En este y otros trabajos, la artista narró, con una dicción pretendidamente naif, multitud de anécdotas que conforman una abigarrada e insólita autobiografía, llena de luces y de sombras, de tensiones y de instantes de exultante felicidad, pero la peculiaridad reside, sobre todo, en la forma. Su vida es una vida contada de manera oblicua, entreveradas la primera, segunda o tercera persona, y en la que el yo se desdobla y se expande en direcciones múltiples para después replegarse de nuevo, produciendo asombrosos vaivenes dialécticos. Salta con frecuencia entre el pasado, el presente y el futuro, y el texto resbala irremediablemente en la comprensión del lector, deslizándose desbocado e incierto. Se deja poco en el tintero Iannone, y la naturalidad con la que se desnuda es estimable y desconcertante en igual medida.
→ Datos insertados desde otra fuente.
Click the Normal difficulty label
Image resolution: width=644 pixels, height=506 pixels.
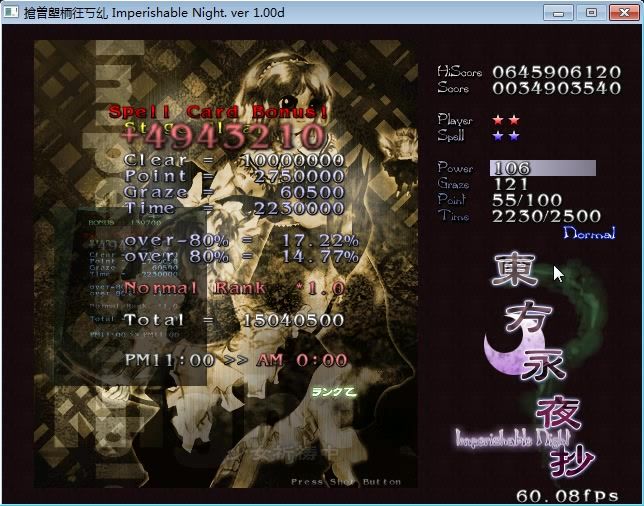(589, 233)
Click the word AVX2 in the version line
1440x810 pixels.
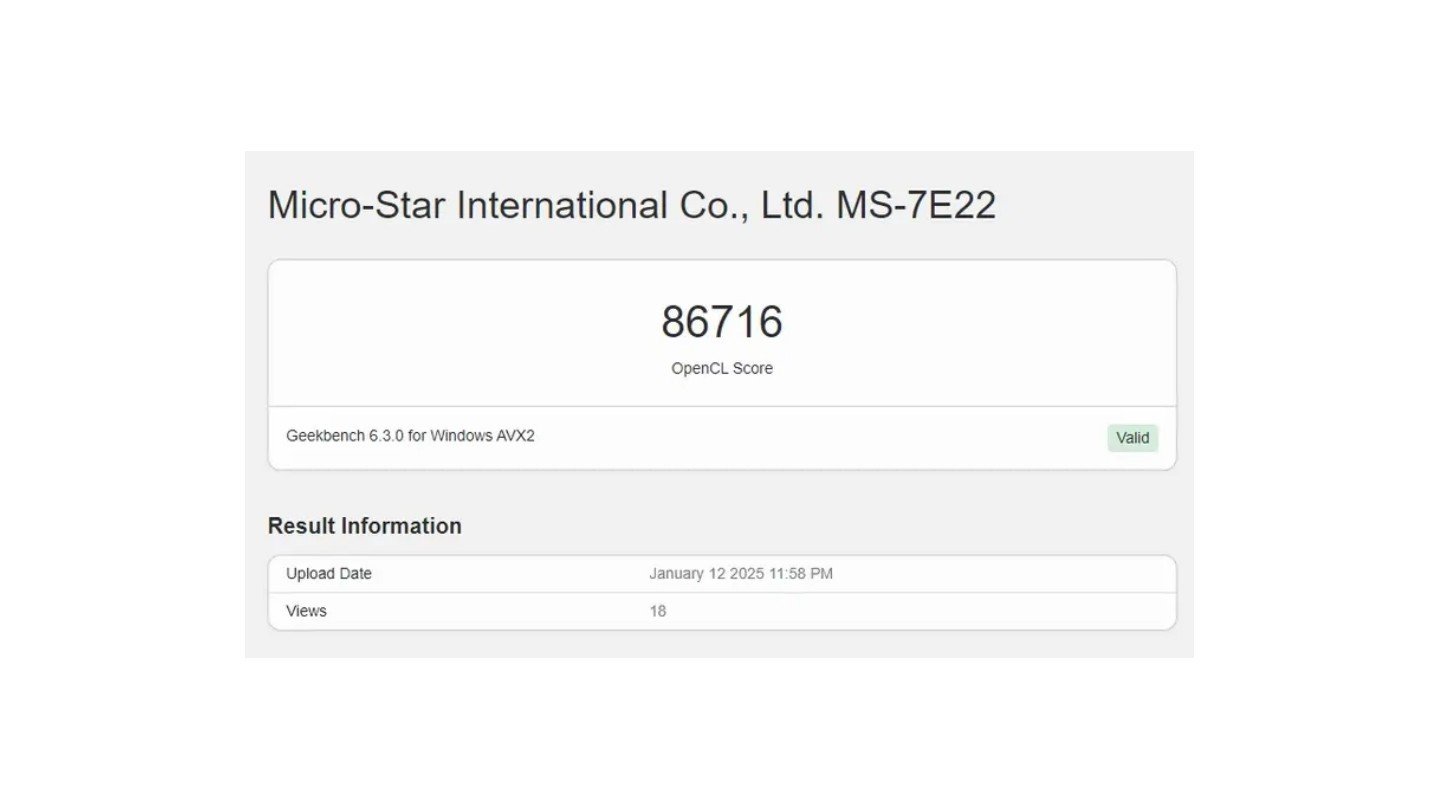[515, 436]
Dorothy Iannone: Flower Arrangements, 1962
Iannone viajó mucho a Asia tras sus años formativos en Boston y Nueva York. Las primeras obras en la exposición son unos maravillosos collages realizados en un viaje a Kioto (Flower Arrangements, 1962) en el que vemos un raro popurrí de referencias, desde las abstracto-expresionistas que gobernaban el asunto en los Estados Unidos de la época hasta otras orientales, que nacen de su encuentro con el dharma indio y del budismo tibetano, al que fue introducida por quien sería su gran amigo Robert Filliou.
Desde muy pronto se impone en su obra un horror vacui que se tornaría en su seña de identidad, abierto a un complejo universo en el que el texto se enreda entre imágenes antropomórficas, muchas veces de contenido sexual. El amor es su asunto predilecto, y la sexualidad, derivada desde muy pronto de su inclinación por el misticismo oriental y de sus particulares lecturas de la iconografía clásica, campa a sus anchas en imágenes luminosas y ardientes. Junto a An Icelandic Saga puede verse su Statue of Liberty, de 1977, en el que el conocido monumento representa ahora a la diosa romana Libertas y se convierte en emblema de la libertad sexual. La mujer, que en muchos de sus trabajos aparece con el puño en alto, ostenta ahora el control, negando al hombre la opción de perpetuar su tradicional discurso patriarcal.
Dorothy Iannone: The Statue of Liberty, 1977
Pero, aunque esta sea una constante en toda su obra, a mí me produce cierto hartazgo el modo en que pueda situarse a Iannone como bandera de la lucha feminista. No creo que esa sea su batalla. Me resulta más veraz su insobornable libertad para hablar de lo que siempre le vino en gana, su carácter transgresor sin hacer necesariamente de ello un instrumento de militancia. Lo único en lo que decidió militar es en el amor incondicional, y ese amor devino género en sí mismo, al margen de la estirada rigidez de los ismos imperantes. Más sexo y menos cháchara, debía decirle Iannone a los gerifaltes conceptualistas que se arremolinaban en torno a Harald Szeemann en Berna. Cuando el comisario incluyó (por invitación de Roth) a Iannone en su muestra Friends Exhibition, esta fue censurada fulminantemente y Szeemann presentó su dimisión. Lo cuenta en la extraordinaria The Story of Bern, de 1970, que cierra la exposición.